How to Disappear(31)



All my friends and a couple of disgruntled teachers might have mentioned it.

“Ours was definitely a trailer,” she says. She has it down. “Not as bad as it sounds. But you know what? Homeschooled. We never got out of there!”

It’s a brilliant idea: no Reunion dot com or googling of the graduating class list or having to tie herself to a specific location where any curious person could find out she never was. She is, I realize, driving where this goes, dishonest and hypnotic.

I say, “Is this trailer nearby?”

“No! They disapprove of me. Religious zealots. I had to take off before they shunned me. I can’t go home.” She frowns, and if I didn’t know better, I’d swear it was real. “I don’t want to talk about it.”

She abandons her sundae to walk around the room, pausing at the wall of bookshelves, touching the spines of the books. “You read a lot of poems.”

“This is a sublet. They’re not mine.”

“You’re subletting from a girl, right?”

“And you know this because . . . ?”

“This shelf. Emily Dickinson. Sylvia Plath. In school, when we did this poem she wrote, it was like contraception day in homeroom. You know, boys to the right, girls to the left.
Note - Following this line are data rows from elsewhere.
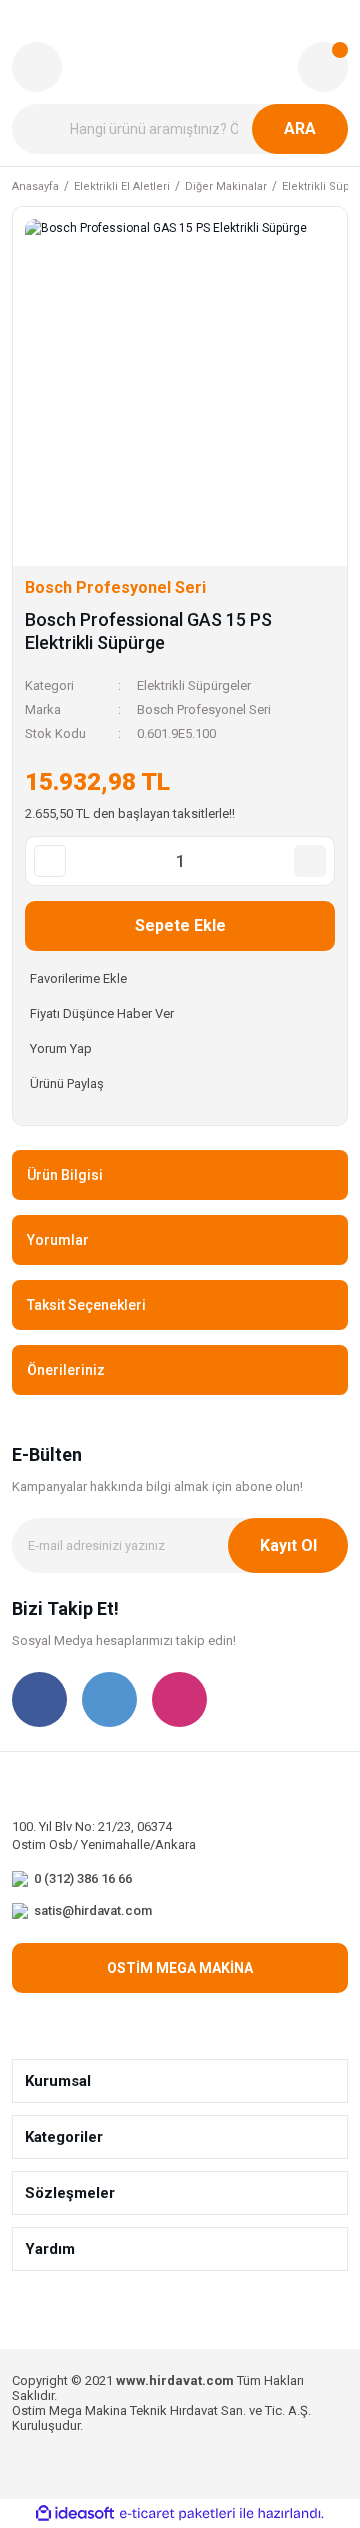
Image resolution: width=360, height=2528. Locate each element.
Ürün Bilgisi (65, 1175)
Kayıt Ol (288, 1545)
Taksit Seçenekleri (86, 1305)
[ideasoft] (75, 2514)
Yay abstinence, but if you succumb to sin and personal degradation, say hello to this condom.”

I touch the pocket of my jeans containing my wallet and silently greet the condom.

“Interesting school.”

I watch her remember that she just said she was homeschooled. Her face registers something and then smooths itself out.

“Waaaay down south,” she says, returning to her sundae, blocking her mouth from view behind a heaping tablespoon of mint chip. “I got sent there for part of a year so I’d have a school experience beyond the inside of a trailer before college.”

“Good move.” And I don’t mean her imaginary parents sending her to an imaginary Southern high school.

“This poem,” she says, “it was about how much she hated her father. Which was a lot. The girls were all having fits about how good it was. The guys were all puking.”

“What were you doing while all this puking was going on?”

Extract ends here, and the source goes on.